I have been fooling around with some simple graphics things in Python, but to improve performance, I'd like to do some stuff in C.
I know how to transfer arrays and stuff back and forth. That's no biggie. But I thought it might be beneficial if I could just create a windows with a canvas, pass a pointer to the video memory (of course not the physical video memory) and then let Python take care of just putting that memory to the screen, while the rest is done in C. Possibly asynchronously, but I don̈́'t know if that matters.
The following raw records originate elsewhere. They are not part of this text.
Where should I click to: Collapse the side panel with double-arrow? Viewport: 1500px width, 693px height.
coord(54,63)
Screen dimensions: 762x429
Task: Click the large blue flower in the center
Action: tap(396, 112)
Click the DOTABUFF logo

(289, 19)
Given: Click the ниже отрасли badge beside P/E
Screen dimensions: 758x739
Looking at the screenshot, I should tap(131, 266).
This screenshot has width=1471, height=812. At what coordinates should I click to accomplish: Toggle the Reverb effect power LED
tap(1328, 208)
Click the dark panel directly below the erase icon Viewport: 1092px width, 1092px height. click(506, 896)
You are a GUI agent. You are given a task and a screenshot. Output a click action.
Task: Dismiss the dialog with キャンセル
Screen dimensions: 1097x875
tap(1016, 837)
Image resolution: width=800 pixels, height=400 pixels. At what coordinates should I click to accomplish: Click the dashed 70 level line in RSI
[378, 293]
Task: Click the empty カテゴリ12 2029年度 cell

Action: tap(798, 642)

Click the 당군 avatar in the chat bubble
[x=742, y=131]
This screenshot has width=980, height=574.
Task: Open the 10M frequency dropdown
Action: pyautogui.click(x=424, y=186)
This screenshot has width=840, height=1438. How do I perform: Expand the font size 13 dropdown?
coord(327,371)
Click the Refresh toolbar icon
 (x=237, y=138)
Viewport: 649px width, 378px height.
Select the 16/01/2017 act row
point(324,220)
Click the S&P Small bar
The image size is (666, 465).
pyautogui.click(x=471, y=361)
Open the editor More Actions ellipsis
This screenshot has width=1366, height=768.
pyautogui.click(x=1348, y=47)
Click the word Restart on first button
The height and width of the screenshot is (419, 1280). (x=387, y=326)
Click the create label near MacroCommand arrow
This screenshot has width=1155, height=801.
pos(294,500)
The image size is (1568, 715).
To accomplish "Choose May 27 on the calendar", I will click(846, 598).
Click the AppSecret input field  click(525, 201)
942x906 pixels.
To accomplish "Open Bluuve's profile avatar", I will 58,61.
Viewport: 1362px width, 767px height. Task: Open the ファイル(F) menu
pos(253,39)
Is this possible, and does it make sense? Or am I on the completely wrong track?
My efforts so far:
# graphics.py
import ctypes
import pygame
screen = pygame.display.set_mode((300,200))
f = ctypes.CDLL('/path/to/engine.so')
f.loop(screen._pixels_address)
And
// engine.c
#include <stdint.h>
void loop(void *mem) {
while(1) {
uint8_t *p = (uint8_t*) mem;
// Was hoping this would make some pixels change
for(int i=0; i<20000; i++)
*p=127;
}
}
This didn't work and ended up with a crash. I'm not surprised, but well, it's what I've got so far.
It's not strictly necessary to use Python. But I do want to use C. And I'm also aware that in most cases, my approach is not the best one, but I do enjoy coding in C and doing stuff old school.